Blackhead on Roundhead
A gold coin depicting Oliver Cromwell – wart and all – may fetch £150,000 at auction. John Vincent reports.
Cool advice: A late 18th century fan, called The Lady’s Adviser, Physician and Moralist or Half an Hour’s Entertainment at the Expense of Nobody, proved a hit at Tennants. The leaf presents a series of six “how to” questions and answers such as “How to fall violently in Love”. It went for £2,400 against an estimate of £400-£600.
For pieces of silver: A rare William and Mary silver tankard and cover, York, 1691, engraved with the arms of the Worshipful Company of Drapers, is listed at £7,000-£9,000 at Woolley & Wallis in Wiltshire next Saturday.

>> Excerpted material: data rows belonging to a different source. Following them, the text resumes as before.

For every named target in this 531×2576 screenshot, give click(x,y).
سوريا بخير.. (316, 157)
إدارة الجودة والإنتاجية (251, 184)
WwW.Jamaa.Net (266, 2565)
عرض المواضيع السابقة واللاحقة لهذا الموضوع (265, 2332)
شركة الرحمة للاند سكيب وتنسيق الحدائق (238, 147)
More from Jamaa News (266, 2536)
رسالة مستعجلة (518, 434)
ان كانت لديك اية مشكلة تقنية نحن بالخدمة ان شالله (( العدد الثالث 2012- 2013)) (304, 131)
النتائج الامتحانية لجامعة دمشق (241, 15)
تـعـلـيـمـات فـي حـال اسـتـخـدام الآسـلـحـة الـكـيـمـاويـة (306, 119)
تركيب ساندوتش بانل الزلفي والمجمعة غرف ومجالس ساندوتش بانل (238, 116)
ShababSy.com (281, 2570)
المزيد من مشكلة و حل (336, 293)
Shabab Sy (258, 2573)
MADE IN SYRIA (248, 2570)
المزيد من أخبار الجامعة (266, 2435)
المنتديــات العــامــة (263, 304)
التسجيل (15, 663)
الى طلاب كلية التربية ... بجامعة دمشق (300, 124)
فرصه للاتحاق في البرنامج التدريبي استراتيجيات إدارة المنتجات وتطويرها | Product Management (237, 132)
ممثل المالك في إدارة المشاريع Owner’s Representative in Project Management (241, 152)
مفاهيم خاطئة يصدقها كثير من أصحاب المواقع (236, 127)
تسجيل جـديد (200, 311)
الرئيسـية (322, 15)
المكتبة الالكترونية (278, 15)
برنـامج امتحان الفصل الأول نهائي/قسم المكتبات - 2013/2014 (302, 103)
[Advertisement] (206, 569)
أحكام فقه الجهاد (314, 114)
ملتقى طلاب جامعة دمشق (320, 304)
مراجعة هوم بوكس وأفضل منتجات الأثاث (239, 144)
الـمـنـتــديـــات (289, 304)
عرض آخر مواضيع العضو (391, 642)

A Victorian silver vinaigrette depicting York Minster has a guide price of £1,000-£1,500 and a modern silver goblet by Hull-born Gerald Benney is expected to fetch £200-£300.
Tram line: A trade pack of six pre-war Dinky tramcars, all promoting Ovaltine, went for £3,840 at Vectis of Thornaby, against an estimate of up to £700. A blue 1960s bubble car by Benbros Zebra Toys realised £2,040, four times more than expected.
Sheer brilliance: A Raindance ring by Boodles, with nine brilliantcut diamonds set in platinum, realised just over £20,000 at the Scarborough salerooms of David Duggleby, where an American Waltham Watch Company Riverside full-hunter pocket watch with five-minute repeater went for £4,200.
Wading in: Headingley-born
Patrick Heron’s three gouache pictures, Interlocking Browns and Olive February 1966; April: 1967; and 28 October: 1996, sold for £22,750, £10,835 and £10,200 respectively at a Bonhams Modern British and Irish Art auction.
Over the moon: John Atkinson Grimshaw’s Under the Silvery Moonbeams (1882) fetched £237,500 and his Roundhay Park Lake £56,250 at a Christie’s online British and European Art auction.